# [Exercise objective]
Only a number is wanted here. Tally the lines of the data that contain "containing".

-.-.-

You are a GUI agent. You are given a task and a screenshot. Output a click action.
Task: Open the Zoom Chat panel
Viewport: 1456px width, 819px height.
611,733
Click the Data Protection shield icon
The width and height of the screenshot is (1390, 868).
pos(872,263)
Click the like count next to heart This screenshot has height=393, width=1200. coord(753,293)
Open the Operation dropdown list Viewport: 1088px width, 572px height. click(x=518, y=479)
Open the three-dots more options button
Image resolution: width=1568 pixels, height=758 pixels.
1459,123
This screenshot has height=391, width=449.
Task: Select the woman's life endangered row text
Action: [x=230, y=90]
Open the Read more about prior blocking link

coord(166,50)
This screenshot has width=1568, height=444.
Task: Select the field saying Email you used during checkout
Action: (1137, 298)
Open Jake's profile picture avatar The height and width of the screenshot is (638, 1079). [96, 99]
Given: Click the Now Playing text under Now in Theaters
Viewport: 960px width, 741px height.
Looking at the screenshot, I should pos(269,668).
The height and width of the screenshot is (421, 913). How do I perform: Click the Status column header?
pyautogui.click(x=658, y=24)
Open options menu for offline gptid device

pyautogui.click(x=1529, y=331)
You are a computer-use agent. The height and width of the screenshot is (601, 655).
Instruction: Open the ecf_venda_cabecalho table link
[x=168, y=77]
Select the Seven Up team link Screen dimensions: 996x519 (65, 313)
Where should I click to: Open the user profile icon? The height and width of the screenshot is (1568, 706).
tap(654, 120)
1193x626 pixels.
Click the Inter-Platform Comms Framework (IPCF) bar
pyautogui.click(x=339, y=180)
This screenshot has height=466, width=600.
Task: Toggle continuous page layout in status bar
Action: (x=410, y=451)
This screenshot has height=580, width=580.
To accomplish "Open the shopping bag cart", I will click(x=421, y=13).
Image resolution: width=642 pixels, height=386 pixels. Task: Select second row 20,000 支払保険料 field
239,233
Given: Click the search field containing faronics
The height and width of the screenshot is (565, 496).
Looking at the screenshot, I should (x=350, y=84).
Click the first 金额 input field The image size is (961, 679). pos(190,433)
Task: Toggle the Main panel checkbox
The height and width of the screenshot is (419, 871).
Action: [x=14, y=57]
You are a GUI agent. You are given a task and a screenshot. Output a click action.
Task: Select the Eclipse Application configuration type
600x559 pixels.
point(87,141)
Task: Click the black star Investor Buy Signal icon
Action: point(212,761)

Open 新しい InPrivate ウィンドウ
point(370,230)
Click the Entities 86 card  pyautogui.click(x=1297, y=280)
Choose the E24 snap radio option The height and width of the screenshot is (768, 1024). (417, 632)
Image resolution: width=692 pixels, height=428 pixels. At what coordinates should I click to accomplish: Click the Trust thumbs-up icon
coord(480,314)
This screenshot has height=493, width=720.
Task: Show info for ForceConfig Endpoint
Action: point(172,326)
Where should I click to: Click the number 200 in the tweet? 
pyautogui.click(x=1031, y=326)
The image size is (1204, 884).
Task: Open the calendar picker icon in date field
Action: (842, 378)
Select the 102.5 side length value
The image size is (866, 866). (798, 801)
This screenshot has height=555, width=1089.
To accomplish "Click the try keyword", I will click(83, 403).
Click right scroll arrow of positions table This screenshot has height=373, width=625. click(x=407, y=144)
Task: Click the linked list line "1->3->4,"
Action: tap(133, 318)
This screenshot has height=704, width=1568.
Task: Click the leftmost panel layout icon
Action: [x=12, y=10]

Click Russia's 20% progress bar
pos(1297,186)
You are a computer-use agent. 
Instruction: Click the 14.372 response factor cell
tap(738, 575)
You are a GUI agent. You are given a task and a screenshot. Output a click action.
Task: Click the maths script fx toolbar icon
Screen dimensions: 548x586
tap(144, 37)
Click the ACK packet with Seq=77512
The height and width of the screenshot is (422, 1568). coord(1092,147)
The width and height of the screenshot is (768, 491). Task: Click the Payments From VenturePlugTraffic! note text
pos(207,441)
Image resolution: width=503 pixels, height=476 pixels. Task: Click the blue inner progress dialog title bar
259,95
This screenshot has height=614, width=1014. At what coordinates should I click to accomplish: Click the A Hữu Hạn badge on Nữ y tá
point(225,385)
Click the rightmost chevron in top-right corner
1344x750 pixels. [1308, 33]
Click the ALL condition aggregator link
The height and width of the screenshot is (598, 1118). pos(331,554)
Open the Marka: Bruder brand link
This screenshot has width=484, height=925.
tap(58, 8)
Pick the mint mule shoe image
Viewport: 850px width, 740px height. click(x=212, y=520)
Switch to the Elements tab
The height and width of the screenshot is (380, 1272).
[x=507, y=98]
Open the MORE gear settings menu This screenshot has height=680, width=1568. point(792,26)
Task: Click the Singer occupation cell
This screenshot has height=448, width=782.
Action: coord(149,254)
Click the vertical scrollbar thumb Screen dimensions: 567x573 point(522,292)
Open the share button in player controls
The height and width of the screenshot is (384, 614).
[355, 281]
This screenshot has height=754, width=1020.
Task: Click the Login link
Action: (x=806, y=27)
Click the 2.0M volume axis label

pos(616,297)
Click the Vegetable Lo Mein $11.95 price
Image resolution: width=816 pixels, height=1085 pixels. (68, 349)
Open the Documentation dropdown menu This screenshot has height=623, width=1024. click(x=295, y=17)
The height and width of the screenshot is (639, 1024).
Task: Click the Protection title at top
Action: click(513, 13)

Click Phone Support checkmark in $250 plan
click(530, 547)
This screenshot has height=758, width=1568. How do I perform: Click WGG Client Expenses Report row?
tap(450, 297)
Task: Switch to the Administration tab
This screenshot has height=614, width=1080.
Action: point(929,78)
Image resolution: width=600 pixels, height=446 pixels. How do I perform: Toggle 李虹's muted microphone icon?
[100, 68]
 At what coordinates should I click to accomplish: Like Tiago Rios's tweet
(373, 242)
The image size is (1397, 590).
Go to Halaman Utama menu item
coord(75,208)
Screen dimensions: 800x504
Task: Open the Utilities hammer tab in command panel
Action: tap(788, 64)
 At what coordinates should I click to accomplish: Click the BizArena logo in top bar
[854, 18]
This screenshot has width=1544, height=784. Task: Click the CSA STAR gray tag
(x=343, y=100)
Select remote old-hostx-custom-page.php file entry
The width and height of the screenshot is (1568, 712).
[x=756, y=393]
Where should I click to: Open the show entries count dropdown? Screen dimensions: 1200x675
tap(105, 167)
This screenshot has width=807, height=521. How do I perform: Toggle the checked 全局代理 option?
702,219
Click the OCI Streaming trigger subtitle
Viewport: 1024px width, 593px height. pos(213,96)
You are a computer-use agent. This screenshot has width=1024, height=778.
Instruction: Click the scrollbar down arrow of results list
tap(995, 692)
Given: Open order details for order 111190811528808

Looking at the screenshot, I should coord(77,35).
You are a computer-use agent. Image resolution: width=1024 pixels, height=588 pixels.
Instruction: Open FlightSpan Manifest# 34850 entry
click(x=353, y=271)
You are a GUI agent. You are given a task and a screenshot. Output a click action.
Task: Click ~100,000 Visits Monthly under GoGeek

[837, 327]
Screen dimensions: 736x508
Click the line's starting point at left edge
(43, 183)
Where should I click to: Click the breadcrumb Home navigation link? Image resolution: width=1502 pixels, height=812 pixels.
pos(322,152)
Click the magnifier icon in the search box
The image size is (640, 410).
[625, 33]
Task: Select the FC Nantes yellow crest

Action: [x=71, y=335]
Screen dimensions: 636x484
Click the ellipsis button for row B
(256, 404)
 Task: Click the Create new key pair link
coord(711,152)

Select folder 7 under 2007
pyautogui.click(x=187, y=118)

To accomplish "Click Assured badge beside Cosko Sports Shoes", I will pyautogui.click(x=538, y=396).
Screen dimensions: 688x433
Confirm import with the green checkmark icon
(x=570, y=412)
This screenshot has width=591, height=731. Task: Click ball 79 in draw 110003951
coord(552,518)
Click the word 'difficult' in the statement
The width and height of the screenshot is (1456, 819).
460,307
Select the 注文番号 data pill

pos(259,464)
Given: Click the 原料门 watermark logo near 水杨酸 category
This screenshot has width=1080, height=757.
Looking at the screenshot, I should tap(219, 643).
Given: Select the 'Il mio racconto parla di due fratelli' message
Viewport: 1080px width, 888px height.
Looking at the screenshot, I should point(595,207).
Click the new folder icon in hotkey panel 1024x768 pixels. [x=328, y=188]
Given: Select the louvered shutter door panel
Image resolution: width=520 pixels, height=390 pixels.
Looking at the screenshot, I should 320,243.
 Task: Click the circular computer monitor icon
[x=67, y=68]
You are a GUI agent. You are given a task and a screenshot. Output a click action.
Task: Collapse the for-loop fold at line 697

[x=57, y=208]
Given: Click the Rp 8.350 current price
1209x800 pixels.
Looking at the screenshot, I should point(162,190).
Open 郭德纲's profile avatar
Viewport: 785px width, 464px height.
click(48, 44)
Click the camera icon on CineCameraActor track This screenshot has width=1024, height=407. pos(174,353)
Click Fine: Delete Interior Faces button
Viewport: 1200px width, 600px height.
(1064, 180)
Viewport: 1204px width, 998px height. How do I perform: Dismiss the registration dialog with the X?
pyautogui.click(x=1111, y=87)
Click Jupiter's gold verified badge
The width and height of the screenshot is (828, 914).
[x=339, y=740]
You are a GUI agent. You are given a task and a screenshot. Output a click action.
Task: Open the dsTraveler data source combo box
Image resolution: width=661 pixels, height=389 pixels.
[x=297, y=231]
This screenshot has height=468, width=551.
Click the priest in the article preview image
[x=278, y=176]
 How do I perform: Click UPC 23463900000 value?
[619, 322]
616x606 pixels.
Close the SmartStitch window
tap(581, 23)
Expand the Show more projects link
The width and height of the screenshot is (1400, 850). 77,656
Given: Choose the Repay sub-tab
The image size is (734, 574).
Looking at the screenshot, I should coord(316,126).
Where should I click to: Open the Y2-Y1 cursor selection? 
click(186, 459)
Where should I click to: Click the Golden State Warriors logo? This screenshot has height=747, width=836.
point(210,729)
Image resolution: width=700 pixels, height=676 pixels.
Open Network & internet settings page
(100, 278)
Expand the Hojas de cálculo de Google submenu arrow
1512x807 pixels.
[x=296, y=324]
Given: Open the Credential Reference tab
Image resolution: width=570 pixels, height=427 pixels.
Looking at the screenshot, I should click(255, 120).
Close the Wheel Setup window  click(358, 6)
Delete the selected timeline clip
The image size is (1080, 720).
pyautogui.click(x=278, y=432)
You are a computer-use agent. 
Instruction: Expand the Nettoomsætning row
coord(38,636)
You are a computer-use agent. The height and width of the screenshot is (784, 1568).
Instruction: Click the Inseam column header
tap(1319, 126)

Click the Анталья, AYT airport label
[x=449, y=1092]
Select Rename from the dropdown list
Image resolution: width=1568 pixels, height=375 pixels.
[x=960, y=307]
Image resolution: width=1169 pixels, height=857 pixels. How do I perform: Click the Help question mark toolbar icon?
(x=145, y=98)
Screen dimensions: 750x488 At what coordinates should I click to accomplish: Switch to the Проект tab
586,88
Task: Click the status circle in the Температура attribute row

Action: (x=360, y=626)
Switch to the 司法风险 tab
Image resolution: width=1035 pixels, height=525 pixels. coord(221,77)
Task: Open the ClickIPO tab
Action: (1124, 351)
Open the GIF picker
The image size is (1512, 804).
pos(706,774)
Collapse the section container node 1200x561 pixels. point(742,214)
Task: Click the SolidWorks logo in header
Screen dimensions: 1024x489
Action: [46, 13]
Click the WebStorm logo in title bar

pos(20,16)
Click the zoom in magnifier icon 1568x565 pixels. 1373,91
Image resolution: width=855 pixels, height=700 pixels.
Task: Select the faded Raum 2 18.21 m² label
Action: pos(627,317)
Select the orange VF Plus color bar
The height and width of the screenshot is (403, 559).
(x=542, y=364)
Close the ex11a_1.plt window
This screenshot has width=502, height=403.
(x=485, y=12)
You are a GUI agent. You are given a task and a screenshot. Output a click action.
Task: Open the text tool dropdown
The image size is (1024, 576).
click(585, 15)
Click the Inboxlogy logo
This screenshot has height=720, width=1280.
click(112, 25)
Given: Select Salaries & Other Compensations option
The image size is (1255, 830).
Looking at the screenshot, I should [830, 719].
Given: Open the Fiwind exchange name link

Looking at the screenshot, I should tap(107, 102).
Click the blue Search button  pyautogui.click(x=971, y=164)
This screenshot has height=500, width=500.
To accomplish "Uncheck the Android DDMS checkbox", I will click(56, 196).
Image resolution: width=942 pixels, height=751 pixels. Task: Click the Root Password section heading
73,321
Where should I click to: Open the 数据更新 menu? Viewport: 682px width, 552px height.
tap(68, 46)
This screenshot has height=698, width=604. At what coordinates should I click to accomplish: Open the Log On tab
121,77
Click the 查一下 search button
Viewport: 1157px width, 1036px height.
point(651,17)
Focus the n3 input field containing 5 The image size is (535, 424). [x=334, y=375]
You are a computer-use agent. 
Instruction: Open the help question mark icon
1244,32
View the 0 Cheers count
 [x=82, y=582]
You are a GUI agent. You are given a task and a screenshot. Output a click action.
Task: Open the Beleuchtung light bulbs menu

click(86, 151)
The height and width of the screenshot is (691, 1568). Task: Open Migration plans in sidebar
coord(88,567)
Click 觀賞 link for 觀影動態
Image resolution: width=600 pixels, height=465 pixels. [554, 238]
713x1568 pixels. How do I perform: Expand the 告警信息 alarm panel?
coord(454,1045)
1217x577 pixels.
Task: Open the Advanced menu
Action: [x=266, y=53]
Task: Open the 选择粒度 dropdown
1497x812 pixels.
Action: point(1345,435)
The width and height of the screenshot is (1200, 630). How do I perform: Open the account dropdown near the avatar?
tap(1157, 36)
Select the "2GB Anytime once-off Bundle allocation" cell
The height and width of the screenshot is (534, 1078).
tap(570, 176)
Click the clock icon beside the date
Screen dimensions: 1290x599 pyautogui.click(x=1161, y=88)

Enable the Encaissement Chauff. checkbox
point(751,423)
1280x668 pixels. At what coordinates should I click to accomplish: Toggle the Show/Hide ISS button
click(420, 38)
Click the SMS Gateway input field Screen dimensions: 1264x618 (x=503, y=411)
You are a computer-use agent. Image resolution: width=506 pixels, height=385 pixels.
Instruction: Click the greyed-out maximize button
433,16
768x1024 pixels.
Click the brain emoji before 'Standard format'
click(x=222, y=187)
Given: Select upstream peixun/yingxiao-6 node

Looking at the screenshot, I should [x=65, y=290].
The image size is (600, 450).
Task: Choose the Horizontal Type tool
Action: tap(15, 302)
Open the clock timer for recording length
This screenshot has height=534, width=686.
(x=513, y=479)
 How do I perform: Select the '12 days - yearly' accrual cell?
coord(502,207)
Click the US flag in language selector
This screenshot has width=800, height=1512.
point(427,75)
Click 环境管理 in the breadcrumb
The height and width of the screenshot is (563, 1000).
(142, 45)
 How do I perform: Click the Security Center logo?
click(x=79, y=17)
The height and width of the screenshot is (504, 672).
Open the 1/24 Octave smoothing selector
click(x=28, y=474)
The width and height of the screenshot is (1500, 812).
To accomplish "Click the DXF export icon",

-.-.-

# [Result of the task]
2